◆ GETOONDE TEKST ◆
%%
In het principaal en incidenteel appel
3.1.1.
Partijen zijn op 22 maart 1991 te [plaats] gehuwd in gemeenschap van goederen.
3.1.2.
Uit het huwelijk van partijen zijn geboren:
- [jongmeerderjarige] (hierna: [jongmeerderjarige] ), op [geboortedatum] 1997 te [geboorteplaats]
- [minderjarige 1] (hierna: [minderjarige 1] ), op [geboortedatum] 2000 te [geboorteplaats] ;
- [minderjarige 2] (hierna: [minderjarige 2] ), op [geboortedatum] 2003 te [geboorteplaats] .
[jongmeerderjarige] woont bij de vrouw. [minderjarige 1] en [minderjarige 2] hebben het hoofdverblijf bij de vrouw
.
3.2.1.
Op 29 maart 2013 heeft de vrouw een verzoek tot echtscheiding ingediend.
3.2.2.
Bij (deel)beschikking van 25 februari 2014 heeft de rechtbank Oost-Brabant daarop de echtscheiding uitgesproken, welke beschikking op 3 november 2014 is ingeschreven in de registers van de burgerlijke stand.
3.2.3.
Bij de echtscheidingsbeschikking heeft de rechtbank voorts, voor zover thans van belang, bepaald:
  • dat de vrouw met ingang van 29 maart 2013 als redelijke gebruiksvergoeding een bedrag van € 197,50 per maand aan de man is verschuldigd;
  • dat de man € 17,- per kind per maand dient te betalen aan de vrouw als bijdrage in de kosten van verzorging en opvoeding van de kinderen, met ingang van de dag van inschrijving van de beschikking tot echtscheiding in de registers van de burgerlijke stand, telkens bij vooruitbetaling te voldoen;
  • dat de man geen bijdrage dient te betalen aan de vrouw als uitkering tot levensonderhoud met ingang van de dag van inschrijving van de beschikking tot echtscheiding in de registers van de burgerlijke stand;
  • dat de verzoeken van partijen met betrekking tot de verdeling van de huwelijksgemeenschap PRO FORMA worden aangehouden tot 18 maart 2014 voor uitlating door de man of hij bewijs wil leveren door het overleggen van bewijsstukken, door het horen van getuigen of door een ander bewijsmiddel;
  • dat het meer of anders verzochte wordt afgewezen.
3.3.
Partijen kunnen zich op onderdelen met deze beslissing niet verenigen en zij zijn hiervan in hoger beroep gekomen.
3.4.
De vrouw heeft in haar principaal appel elf grieven gericht tegen de beschikking waarvan beroep. De man heeft in zijn incidenteel appel geen grieven gericht tegen de bestreden beschikking, maar een aantal verzoeken geformuleerd.
%%
◆ MET DEZE INFORMATIE ◆
1 - Haal uit de tekst over de echtscheiding letterlijk het stuk van "Partijen zijn op" tot en met "te [geboorteplaats] .".
2 - Kopieer uit de records letterlijk het stuk vanaf de regel met "This screenshot has height=425, width=550." tot en met het einde van de records.

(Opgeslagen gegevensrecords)
%%
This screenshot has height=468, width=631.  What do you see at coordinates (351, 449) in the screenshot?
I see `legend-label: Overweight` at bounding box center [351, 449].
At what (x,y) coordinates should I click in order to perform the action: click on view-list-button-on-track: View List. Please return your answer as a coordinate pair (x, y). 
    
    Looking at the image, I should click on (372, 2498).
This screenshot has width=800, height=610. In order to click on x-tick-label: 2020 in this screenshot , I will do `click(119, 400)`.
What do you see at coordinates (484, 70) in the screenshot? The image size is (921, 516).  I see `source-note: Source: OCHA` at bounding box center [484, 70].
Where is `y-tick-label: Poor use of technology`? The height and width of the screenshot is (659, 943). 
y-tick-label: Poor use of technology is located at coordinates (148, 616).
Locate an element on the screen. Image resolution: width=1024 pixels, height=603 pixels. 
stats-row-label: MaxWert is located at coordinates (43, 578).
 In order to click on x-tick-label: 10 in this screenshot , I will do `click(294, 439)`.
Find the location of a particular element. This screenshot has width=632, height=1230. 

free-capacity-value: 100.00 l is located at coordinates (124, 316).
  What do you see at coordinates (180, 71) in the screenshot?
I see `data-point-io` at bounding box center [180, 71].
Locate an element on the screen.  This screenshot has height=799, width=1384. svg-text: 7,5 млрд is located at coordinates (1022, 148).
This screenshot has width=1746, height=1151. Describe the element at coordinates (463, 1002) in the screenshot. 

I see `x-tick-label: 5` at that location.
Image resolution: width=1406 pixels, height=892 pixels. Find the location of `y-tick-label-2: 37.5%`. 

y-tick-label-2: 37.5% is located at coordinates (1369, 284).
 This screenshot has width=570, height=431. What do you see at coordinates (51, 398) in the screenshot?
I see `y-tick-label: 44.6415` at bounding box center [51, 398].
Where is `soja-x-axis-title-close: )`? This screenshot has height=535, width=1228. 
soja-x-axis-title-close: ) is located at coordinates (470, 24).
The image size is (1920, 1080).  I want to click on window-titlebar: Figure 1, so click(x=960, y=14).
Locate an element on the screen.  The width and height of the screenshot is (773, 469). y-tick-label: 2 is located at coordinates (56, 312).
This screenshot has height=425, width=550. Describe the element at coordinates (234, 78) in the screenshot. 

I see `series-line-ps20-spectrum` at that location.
%%
◆ ANTWOORDEN ◆
1 -
Partijen zijn op 22 maart 1991 te [plaats] gehuwd in gemeenschap van goederen.
3.1.2.
Uit het huwelijk van partijen zijn geboren:
- [jongmeerderjarige] (hierna: [jongmeerderjarige] ), op [geboortedatum] 1997 te [geboorteplaats]
- [minderjarige 1] (hierna: [minderjarige 1] ), op [geboortedatum] 2000 te [geboorteplaats] ;
- [minderjarige 2] (hierna: [minderjarige 2] ), op [geboortedatum] 2003 te [geboorteplaats] .

2 -
This screenshot has height=425, width=550. Describe the element at coordinates (234, 78) in the screenshot. 

I see `series-line-ps20-spectrum` at that location.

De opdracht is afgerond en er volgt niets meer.